## start

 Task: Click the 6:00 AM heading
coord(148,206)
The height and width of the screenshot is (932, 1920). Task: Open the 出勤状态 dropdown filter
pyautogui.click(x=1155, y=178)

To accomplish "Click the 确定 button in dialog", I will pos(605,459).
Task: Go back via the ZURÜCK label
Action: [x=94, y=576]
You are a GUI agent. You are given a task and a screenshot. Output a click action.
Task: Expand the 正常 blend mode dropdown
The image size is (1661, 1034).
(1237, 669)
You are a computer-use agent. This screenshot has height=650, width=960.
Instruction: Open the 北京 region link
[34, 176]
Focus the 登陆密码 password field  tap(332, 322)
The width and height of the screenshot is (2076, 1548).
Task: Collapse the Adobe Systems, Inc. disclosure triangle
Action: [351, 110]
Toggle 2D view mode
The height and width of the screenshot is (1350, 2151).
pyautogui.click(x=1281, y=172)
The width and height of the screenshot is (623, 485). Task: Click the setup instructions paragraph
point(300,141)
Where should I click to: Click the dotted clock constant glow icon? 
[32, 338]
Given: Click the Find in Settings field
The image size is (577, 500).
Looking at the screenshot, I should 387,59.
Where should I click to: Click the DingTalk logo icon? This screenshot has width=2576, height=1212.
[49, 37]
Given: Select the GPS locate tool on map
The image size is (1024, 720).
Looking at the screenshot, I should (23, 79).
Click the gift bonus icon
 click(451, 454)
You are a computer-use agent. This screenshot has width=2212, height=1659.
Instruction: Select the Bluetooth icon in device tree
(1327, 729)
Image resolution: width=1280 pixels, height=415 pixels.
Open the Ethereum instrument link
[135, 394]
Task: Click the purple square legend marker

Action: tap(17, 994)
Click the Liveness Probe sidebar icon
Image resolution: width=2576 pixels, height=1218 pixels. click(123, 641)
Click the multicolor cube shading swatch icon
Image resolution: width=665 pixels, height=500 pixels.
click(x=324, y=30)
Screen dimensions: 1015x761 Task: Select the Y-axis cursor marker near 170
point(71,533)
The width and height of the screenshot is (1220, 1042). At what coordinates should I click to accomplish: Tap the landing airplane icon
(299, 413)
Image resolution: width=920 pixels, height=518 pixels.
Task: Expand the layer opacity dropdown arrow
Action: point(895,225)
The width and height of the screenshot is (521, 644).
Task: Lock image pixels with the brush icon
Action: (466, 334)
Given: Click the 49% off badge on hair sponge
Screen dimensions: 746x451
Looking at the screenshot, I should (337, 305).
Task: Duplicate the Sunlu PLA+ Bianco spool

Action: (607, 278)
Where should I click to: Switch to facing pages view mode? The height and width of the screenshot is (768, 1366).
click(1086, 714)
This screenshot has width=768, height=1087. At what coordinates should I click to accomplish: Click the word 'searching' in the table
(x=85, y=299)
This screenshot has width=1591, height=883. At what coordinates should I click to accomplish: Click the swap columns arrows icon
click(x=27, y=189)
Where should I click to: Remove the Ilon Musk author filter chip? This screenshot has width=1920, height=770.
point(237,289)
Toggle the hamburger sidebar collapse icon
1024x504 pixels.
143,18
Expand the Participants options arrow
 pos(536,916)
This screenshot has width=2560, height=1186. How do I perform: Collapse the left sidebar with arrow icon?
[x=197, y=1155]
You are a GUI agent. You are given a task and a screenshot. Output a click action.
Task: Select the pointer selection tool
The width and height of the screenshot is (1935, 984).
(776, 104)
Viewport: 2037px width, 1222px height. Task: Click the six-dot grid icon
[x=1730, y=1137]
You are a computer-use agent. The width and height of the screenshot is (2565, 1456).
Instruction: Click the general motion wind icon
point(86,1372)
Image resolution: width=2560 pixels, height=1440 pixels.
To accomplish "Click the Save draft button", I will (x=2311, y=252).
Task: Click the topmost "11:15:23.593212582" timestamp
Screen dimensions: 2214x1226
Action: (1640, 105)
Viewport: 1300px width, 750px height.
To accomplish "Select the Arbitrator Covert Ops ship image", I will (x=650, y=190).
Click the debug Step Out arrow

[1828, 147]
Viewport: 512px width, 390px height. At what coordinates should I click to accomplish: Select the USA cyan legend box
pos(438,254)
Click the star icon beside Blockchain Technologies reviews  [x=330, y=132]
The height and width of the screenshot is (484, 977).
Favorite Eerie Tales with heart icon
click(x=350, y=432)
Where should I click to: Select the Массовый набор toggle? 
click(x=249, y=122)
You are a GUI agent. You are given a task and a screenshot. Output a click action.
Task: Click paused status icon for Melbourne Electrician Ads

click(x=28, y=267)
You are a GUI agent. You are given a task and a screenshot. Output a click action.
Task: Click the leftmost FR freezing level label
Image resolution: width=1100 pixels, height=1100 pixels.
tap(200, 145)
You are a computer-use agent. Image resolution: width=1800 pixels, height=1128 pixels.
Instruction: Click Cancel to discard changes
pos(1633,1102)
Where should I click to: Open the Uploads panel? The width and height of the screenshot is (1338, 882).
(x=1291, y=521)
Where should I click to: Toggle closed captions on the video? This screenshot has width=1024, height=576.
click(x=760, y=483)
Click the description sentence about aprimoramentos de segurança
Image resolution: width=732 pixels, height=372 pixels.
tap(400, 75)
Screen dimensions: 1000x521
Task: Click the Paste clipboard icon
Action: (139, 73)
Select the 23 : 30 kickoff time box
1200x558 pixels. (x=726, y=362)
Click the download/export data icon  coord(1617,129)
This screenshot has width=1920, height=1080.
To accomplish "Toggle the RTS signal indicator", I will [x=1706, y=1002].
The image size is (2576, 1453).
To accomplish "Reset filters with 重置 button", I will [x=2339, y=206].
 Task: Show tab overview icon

## end

## [CHALLENGE]
Copy all of the data above, line for line, with no changes.

## [SOLUTION FOR THIS TASK]
 Task: Click the 6:00 AM heading
coord(148,206)
The height and width of the screenshot is (932, 1920). Task: Open the 出勤状态 dropdown filter
pyautogui.click(x=1155, y=178)

To accomplish "Click the 确定 button in dialog", I will pos(605,459).
Task: Go back via the ZURÜCK label
Action: [x=94, y=576]
You are a GUI agent. You are given a task and a screenshot. Output a click action.
Task: Expand the 正常 blend mode dropdown
The image size is (1661, 1034).
(1237, 669)
You are a computer-use agent. This screenshot has height=650, width=960.
Instruction: Open the 北京 region link
[34, 176]
Focus the 登陆密码 password field  tap(332, 322)
The width and height of the screenshot is (2076, 1548).
Task: Collapse the Adobe Systems, Inc. disclosure triangle
Action: [351, 110]
Toggle 2D view mode
The height and width of the screenshot is (1350, 2151).
pyautogui.click(x=1281, y=172)
The width and height of the screenshot is (623, 485). Task: Click the setup instructions paragraph
point(300,141)
Where should I click to: Click the dotted clock constant glow icon? 
[32, 338]
Given: Click the Find in Settings field
The image size is (577, 500).
Looking at the screenshot, I should 387,59.
Where should I click to: Click the DingTalk logo icon? This screenshot has width=2576, height=1212.
[49, 37]
Given: Select the GPS locate tool on map
The image size is (1024, 720).
Looking at the screenshot, I should (23, 79).
Click the gift bonus icon
 click(451, 454)
You are a computer-use agent. This screenshot has width=2212, height=1659.
Instruction: Select the Bluetooth icon in device tree
(1327, 729)
Image resolution: width=1280 pixels, height=415 pixels.
Open the Ethereum instrument link
[135, 394]
Task: Click the purple square legend marker

Action: tap(17, 994)
Click the Liveness Probe sidebar icon
Image resolution: width=2576 pixels, height=1218 pixels. click(123, 641)
Click the multicolor cube shading swatch icon
Image resolution: width=665 pixels, height=500 pixels.
click(x=324, y=30)
Screen dimensions: 1015x761 Task: Select the Y-axis cursor marker near 170
point(71,533)
The width and height of the screenshot is (1220, 1042). At what coordinates should I click to accomplish: Tap the landing airplane icon
(299, 413)
Image resolution: width=920 pixels, height=518 pixels.
Task: Expand the layer opacity dropdown arrow
Action: point(895,225)
The width and height of the screenshot is (521, 644).
Task: Lock image pixels with the brush icon
Action: (466, 334)
Given: Click the 49% off badge on hair sponge
Screen dimensions: 746x451
Looking at the screenshot, I should (337, 305).
Task: Duplicate the Sunlu PLA+ Bianco spool

Action: (607, 278)
Where should I click to: Switch to facing pages view mode? The height and width of the screenshot is (768, 1366).
click(1086, 714)
This screenshot has width=768, height=1087. At what coordinates should I click to accomplish: Click the word 'searching' in the table
(x=85, y=299)
This screenshot has width=1591, height=883. At what coordinates should I click to accomplish: Click the swap columns arrows icon
click(x=27, y=189)
Where should I click to: Remove the Ilon Musk author filter chip? This screenshot has width=1920, height=770.
point(237,289)
Toggle the hamburger sidebar collapse icon
1024x504 pixels.
143,18
Expand the Participants options arrow
 pos(536,916)
This screenshot has width=2560, height=1186. How do I perform: Collapse the left sidebar with arrow icon?
[x=197, y=1155]
You are a GUI agent. You are given a task and a screenshot. Output a click action.
Task: Select the pointer selection tool
The width and height of the screenshot is (1935, 984).
(776, 104)
Viewport: 2037px width, 1222px height. Task: Click the six-dot grid icon
[x=1730, y=1137]
You are a computer-use agent. The width and height of the screenshot is (2565, 1456).
Instruction: Click the general motion wind icon
point(86,1372)
Image resolution: width=2560 pixels, height=1440 pixels.
To accomplish "Click the Save draft button", I will (x=2311, y=252).
Task: Click the topmost "11:15:23.593212582" timestamp
Screen dimensions: 2214x1226
Action: (1640, 105)
Viewport: 1300px width, 750px height.
To accomplish "Select the Arbitrator Covert Ops ship image", I will (x=650, y=190).
Click the debug Step Out arrow

[1828, 147]
Viewport: 512px width, 390px height. At what coordinates should I click to accomplish: Select the USA cyan legend box
pos(438,254)
Click the star icon beside Blockchain Technologies reviews  [x=330, y=132]
The height and width of the screenshot is (484, 977).
Favorite Eerie Tales with heart icon
click(x=350, y=432)
Where should I click to: Select the Массовый набор toggle? 
click(x=249, y=122)
You are a GUI agent. You are given a task and a screenshot. Output a click action.
Task: Click paused status icon for Melbourne Electrician Ads

click(x=28, y=267)
You are a GUI agent. You are given a task and a screenshot. Output a click action.
Task: Click the leftmost FR freezing level label
Image resolution: width=1100 pixels, height=1100 pixels.
tap(200, 145)
You are a computer-use agent. Image resolution: width=1800 pixels, height=1128 pixels.
Instruction: Click Cancel to discard changes
pos(1633,1102)
Where should I click to: Open the Uploads panel? The width and height of the screenshot is (1338, 882).
(x=1291, y=521)
Where should I click to: Toggle closed captions on the video? This screenshot has width=1024, height=576.
click(x=760, y=483)
Click the description sentence about aprimoramentos de segurança
Image resolution: width=732 pixels, height=372 pixels.
tap(400, 75)
Screen dimensions: 1000x521
Task: Click the Paste clipboard icon
Action: (139, 73)
Select the 23 : 30 kickoff time box
1200x558 pixels. (x=726, y=362)
Click the download/export data icon  coord(1617,129)
This screenshot has width=1920, height=1080.
To accomplish "Toggle the RTS signal indicator", I will [x=1706, y=1002].
The image size is (2576, 1453).
To accomplish "Reset filters with 重置 button", I will [x=2339, y=206].
 Task: Show tab overview icon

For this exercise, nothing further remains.